16 diciembre, 2023
La soledad afecta a aproximadamente una de cada doce personas en el mundo, sin distinción de fronteras ni diferencias culturales. Según la última encuesta realizada en Europa, hasta el 13 % de los entrevistados dijeron sentirse solos la mayor parte del tiempo durante las cuatro semanas anteriores al momento en que les plantearon la pregunta.
Por María Antonia Parra Rizo*
Si nos fijamos en el contexto específico de España, por ejemplo, las estadísticas del Instituto Nacional de Estadística (INE) revelan que más de dos millones de personas mayores de 65 años viven actualmente sin compañía. Estos datos, además, subrayan una brecha de género significativa: 44,1 % de las mujeres mayores de 85 años están solas, frente al 24,2 % de los hombres.
Esta circunstancia no solo impacta en el bienestar emocional, sino que también se erige como un problema de salud pública que incrementa el riesgo de sufrir enfermedades cardiovasculares y mentales.
En este ámbito, tenemos que hablar de dos fenómenos distintos. Por un lado está la soledad transitoria, una experiencia común cuyo impacto en el bienestar y la salud es limitado, dada su naturaleza efímera. Sin embargo, cuando la situación se extiende en el tiempo, la soledad puede volverse crónica y transformarse en una amenaza significativa para la salud.
El segundo supuesto es el que puede deteriorar el funcionamiento mental de las personas mayores. La complejidad inherente a este problema se encuentra en la íntima conexión entre la persistente sensación de aislamiento y las transformaciones que se suscitan en la función mental.
Para entender mejor esta relación, es necesario sumergirse en los últimos descubrimientos de la neurociencia y la psicología. Estudios recientes han revelado un aumento en la activación del sistema nervioso simpático y una disminución en la regulación del sistema nervioso parasimpático –el responsable del descanso y la recuperación– entre las personas mayores solas. Estos cambios pueden obstaculizar la adaptabilidad cerebral y la generación de nuevas células cerebrales.

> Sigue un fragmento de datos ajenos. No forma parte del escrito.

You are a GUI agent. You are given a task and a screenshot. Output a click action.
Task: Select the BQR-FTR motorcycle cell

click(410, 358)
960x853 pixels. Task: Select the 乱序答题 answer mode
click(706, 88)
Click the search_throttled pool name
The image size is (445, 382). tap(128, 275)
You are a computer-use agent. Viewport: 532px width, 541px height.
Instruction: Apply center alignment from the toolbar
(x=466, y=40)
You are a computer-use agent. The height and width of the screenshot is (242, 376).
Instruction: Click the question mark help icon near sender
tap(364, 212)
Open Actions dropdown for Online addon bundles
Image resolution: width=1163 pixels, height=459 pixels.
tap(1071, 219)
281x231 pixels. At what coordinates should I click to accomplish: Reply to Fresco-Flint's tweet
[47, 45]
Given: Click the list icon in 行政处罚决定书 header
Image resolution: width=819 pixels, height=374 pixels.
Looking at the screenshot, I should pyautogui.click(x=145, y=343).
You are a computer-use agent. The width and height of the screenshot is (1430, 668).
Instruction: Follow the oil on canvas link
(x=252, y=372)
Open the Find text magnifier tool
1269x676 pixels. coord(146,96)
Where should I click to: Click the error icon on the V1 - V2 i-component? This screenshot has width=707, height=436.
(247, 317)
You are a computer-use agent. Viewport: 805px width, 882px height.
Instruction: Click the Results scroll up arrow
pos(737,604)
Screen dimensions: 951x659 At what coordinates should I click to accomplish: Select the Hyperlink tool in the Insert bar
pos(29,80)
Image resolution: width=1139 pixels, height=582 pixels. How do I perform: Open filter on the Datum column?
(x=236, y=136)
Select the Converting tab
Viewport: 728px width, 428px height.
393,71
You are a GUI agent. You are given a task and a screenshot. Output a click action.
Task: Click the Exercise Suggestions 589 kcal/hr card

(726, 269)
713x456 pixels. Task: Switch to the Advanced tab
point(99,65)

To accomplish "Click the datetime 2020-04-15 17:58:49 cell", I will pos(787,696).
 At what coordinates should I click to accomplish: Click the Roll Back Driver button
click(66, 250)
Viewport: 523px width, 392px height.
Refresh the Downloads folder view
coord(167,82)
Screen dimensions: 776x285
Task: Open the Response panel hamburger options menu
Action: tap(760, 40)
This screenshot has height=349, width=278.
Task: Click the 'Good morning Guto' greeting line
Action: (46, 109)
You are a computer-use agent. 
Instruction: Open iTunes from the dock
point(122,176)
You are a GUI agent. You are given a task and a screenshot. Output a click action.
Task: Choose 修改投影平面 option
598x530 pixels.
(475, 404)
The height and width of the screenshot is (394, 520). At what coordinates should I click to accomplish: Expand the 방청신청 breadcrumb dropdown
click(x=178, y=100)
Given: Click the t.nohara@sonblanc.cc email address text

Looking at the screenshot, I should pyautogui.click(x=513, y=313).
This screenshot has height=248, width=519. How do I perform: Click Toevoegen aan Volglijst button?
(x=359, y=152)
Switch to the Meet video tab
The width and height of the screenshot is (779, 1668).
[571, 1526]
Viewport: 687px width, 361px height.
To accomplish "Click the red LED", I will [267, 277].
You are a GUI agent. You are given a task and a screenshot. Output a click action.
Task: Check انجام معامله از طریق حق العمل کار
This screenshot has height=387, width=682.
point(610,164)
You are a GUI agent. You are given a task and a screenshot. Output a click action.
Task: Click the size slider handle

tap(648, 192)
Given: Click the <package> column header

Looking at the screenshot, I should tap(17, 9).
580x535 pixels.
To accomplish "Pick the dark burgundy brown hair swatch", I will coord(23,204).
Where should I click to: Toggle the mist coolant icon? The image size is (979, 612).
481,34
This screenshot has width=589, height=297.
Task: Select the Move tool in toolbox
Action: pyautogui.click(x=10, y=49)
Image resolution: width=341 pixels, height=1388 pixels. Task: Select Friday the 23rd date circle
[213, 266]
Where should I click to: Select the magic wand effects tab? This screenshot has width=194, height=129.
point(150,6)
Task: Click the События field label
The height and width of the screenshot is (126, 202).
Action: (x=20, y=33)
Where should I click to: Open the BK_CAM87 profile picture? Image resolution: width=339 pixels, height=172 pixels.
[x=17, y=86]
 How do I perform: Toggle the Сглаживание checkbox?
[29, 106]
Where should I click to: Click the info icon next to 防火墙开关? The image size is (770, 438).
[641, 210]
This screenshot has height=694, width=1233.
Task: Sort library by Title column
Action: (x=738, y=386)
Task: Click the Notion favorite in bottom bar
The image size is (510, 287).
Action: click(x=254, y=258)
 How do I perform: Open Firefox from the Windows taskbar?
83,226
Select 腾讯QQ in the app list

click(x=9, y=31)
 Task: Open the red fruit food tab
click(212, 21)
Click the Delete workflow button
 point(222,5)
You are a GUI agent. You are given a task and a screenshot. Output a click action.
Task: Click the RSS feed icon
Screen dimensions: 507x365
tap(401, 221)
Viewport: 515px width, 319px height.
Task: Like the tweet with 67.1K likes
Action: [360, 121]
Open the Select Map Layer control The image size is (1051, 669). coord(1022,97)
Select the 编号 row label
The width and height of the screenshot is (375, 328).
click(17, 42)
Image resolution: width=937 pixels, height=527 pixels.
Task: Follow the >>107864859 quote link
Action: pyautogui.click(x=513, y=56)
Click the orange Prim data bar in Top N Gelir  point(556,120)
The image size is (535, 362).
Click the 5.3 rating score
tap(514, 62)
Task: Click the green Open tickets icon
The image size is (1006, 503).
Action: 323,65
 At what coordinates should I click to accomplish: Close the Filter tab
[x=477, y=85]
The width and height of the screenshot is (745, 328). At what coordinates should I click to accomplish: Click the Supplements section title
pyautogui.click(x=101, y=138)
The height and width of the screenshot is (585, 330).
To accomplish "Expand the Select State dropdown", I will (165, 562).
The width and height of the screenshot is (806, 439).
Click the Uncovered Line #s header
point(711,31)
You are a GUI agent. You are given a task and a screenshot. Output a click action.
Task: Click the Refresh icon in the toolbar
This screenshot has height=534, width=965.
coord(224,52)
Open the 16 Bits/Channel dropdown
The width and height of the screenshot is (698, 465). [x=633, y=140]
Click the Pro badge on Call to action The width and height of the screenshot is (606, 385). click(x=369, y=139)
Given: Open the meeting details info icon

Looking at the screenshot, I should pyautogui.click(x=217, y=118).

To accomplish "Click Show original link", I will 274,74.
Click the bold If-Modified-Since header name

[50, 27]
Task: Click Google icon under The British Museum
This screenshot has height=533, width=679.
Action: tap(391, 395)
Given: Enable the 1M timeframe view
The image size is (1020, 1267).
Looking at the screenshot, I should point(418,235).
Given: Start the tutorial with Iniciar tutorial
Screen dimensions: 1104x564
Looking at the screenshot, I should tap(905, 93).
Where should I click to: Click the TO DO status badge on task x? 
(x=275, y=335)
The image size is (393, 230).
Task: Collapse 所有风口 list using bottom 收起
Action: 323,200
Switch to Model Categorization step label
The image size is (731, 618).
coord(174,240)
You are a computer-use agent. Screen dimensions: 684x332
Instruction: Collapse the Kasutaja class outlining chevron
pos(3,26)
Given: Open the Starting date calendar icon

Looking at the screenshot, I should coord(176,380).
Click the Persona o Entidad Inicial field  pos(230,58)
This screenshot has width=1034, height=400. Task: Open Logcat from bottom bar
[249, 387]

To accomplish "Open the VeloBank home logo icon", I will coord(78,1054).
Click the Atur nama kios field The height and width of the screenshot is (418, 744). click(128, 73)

Otros trabajos también han detectado cambios tangibles en la estructura física del cerebro que predisponen a sufrir enfermedades neurodegenerativas como el alzhéimer, la demencia y el párkinson. Investigaciones previas sugieren, por su parte, un mayor riesgo de deterioro cognitivo leve y el desarrollo de demencia en etapas avanzadas de la vida.
Y por si esto no fuera suficiente, la falta de interacción social podría degradar diversas capacidades cognitivas, como la memoria episódica, la memoria de trabajo, la atención sostenida y la flexibilidad cognitiva, además de aumentar el riesgo de depresión, ansiedad y estrés crónico. Este conjunto de desafíos agrava los efectos cognitivos y funcionales asociados habitualmente con el proceso de envejecimiento.
Aunque son muchas las causas que pueden abocar a la soledad, se han identificado una serie de factores de riesgo, como padecer depresión y/o enfermedades crónicas y tener una edad avanzada. A más años cumplidos, más posibilidades de aislamiento social.
Por lo tanto, todo indica que el impacto de la soledad irá cada vez a más, sobre todo en los países desarrollados, por tener una población más envejecida. Esto ha provocado que cada vez sea más frecuente catalogarla como una epidemia que requiere abordarla mediante políticas de salud pública.
La creciente preocupación por este panorama ha impulsado el desarrollo de programas comunitarios destinados a fomentar la interacción social y proporcionar apoyo emocional. Intervenciones concretas han demostrado su eficacia, sustentando no solo la necesidad de mitigar los efectos de la soledad, sino también de fortalecer el tejido social de las comunidades. Así se promueve un envejecimiento activo y saludable.
En resumen, la soledad en las personas mayores representa un desafío multifacético que exige respuestas a nivel individual, comunitario y político. Comprender los mecanismos neurobiológicos subyacentes y los efectos interrelacionados de la soledad en la salud cerebral y emocional es esencial para guiar el desarrollo de estrategias que mitiguen los impactos negativos.
Al priorizar la soledad como un tema de importancia en la salud pública, podemos mejorar la calidad de vida de las personas mayores en todo el mundo. Este compromiso global es esencial para fomentar la conexión y el enriquecimiento personal a lo largo de los años dorados de la vida.